*TASK REQUIREMENTS*:
Starting at the top of the entries below, print each line exactly until the line with "Task: Expand the Shipping address dropdown" has been printed too.

*PROVIDED ENTRIES*:

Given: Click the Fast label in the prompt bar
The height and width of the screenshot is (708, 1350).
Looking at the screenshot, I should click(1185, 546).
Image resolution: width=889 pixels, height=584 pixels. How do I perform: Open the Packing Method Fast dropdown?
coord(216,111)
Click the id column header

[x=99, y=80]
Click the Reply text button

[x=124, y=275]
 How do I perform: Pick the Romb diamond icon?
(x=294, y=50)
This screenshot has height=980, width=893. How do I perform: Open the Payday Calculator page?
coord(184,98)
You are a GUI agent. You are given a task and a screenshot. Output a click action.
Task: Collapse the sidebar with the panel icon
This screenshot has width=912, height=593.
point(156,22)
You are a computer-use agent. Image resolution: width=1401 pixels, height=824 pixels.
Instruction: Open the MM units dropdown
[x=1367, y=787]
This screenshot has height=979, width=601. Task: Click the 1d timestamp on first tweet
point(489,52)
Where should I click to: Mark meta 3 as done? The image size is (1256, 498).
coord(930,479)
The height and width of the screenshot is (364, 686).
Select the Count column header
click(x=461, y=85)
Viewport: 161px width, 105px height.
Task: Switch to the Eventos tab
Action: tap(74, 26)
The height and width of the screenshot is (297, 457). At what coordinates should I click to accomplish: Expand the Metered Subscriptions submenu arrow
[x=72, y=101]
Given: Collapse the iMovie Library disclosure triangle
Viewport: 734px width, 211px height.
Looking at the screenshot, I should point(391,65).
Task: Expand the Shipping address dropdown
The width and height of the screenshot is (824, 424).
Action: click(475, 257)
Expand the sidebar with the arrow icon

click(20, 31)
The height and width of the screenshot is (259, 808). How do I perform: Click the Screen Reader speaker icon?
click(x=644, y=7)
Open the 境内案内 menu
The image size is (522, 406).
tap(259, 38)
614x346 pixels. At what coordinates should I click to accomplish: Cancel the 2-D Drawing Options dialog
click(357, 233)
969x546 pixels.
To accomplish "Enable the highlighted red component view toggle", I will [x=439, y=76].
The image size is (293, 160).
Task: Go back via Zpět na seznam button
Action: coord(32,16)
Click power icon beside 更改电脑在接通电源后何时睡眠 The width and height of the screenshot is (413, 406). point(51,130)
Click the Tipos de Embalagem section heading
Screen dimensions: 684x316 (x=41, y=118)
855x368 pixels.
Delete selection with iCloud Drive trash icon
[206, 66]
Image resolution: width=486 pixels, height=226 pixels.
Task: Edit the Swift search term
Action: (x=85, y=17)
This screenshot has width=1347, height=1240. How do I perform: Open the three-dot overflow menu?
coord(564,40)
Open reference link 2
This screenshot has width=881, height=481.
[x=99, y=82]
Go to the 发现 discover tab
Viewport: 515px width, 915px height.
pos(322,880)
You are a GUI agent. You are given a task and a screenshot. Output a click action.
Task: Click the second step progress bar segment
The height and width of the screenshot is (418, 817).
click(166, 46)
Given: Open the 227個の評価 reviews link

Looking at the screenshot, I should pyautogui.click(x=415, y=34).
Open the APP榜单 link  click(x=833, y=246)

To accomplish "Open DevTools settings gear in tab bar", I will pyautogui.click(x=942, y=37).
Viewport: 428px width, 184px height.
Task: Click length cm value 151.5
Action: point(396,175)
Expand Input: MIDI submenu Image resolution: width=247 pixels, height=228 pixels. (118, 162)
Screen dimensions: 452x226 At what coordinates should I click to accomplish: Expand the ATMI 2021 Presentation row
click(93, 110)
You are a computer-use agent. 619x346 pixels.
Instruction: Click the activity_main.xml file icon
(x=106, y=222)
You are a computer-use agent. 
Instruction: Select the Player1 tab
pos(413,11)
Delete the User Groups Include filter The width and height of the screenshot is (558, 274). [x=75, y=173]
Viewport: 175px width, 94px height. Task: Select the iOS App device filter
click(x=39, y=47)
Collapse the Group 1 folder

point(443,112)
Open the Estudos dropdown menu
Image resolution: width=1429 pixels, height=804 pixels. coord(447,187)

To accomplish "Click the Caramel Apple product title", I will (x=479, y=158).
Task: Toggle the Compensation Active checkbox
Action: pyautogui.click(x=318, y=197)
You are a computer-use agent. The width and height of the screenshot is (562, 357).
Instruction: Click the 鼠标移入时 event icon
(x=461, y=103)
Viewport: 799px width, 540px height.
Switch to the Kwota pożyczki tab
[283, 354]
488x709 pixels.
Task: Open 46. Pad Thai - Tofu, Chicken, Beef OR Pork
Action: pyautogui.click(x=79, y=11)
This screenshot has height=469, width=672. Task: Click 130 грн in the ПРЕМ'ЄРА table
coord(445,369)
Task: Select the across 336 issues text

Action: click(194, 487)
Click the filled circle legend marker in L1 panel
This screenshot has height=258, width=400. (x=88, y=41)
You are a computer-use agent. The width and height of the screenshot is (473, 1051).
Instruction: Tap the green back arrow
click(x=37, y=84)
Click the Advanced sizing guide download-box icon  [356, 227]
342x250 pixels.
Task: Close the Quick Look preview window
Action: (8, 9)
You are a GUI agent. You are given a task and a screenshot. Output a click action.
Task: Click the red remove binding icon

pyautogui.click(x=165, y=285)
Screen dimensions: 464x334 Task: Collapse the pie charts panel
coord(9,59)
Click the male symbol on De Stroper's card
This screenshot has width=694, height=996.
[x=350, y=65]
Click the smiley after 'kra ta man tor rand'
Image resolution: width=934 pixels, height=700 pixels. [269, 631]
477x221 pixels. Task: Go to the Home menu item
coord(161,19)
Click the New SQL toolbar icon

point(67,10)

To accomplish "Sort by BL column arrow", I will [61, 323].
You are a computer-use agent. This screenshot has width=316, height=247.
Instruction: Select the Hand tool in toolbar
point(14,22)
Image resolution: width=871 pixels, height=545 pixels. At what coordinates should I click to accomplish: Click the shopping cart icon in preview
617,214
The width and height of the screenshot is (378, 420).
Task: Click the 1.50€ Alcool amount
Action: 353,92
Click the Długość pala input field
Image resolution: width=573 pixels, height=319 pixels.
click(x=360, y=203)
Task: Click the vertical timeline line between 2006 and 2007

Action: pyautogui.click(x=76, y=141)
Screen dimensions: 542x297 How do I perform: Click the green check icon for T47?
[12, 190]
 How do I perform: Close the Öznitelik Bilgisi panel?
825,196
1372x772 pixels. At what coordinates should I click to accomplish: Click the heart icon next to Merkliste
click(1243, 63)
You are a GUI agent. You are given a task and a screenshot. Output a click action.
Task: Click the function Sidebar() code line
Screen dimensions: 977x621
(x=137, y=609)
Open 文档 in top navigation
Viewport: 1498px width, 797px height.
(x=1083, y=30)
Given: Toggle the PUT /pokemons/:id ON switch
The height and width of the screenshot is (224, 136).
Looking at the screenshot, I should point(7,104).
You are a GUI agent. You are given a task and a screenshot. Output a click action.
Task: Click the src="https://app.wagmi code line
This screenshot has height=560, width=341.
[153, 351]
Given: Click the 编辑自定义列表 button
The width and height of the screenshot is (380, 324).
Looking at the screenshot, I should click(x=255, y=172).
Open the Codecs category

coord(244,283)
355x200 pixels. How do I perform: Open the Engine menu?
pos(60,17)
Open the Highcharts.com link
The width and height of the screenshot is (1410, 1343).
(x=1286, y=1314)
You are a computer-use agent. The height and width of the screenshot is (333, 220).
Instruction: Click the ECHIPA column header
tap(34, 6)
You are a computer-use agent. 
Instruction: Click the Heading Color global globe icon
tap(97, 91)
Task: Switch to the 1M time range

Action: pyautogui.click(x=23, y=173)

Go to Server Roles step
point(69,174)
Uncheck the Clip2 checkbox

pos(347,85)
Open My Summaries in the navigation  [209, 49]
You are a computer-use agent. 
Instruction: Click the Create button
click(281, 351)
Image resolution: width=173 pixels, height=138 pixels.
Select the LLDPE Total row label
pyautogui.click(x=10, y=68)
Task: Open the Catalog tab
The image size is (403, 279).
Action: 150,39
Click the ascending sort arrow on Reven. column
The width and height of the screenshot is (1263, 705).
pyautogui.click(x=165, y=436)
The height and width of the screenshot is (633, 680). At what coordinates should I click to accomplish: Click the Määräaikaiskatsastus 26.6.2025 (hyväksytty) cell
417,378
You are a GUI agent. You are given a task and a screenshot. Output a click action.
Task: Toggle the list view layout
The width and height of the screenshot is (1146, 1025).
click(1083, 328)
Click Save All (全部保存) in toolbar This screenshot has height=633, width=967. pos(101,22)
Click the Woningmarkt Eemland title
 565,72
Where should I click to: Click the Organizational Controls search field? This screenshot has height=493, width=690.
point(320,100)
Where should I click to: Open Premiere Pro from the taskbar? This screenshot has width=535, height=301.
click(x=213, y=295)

*RESPONSE AREA*:
Given: Click the Fast label in the prompt bar
The height and width of the screenshot is (708, 1350).
Looking at the screenshot, I should click(1185, 546).
Image resolution: width=889 pixels, height=584 pixels. How do I perform: Open the Packing Method Fast dropdown?
coord(216,111)
Click the id column header

[x=99, y=80]
Click the Reply text button

[x=124, y=275]
 How do I perform: Pick the Romb diamond icon?
(x=294, y=50)
This screenshot has height=980, width=893. How do I perform: Open the Payday Calculator page?
coord(184,98)
You are a GUI agent. You are given a task and a screenshot. Output a click action.
Task: Collapse the sidebar with the panel icon
This screenshot has width=912, height=593.
point(156,22)
You are a computer-use agent. Image resolution: width=1401 pixels, height=824 pixels.
Instruction: Open the MM units dropdown
[x=1367, y=787]
This screenshot has height=979, width=601. Task: Click the 1d timestamp on first tweet
point(489,52)
Where should I click to: Mark meta 3 as done? The image size is (1256, 498).
coord(930,479)
The height and width of the screenshot is (364, 686).
Select the Count column header
click(x=461, y=85)
Viewport: 161px width, 105px height.
Task: Switch to the Eventos tab
Action: tap(74, 26)
The height and width of the screenshot is (297, 457). At what coordinates should I click to accomplish: Expand the Metered Subscriptions submenu arrow
[x=72, y=101]
Given: Collapse the iMovie Library disclosure triangle
Viewport: 734px width, 211px height.
Looking at the screenshot, I should point(391,65).
Task: Expand the Shipping address dropdown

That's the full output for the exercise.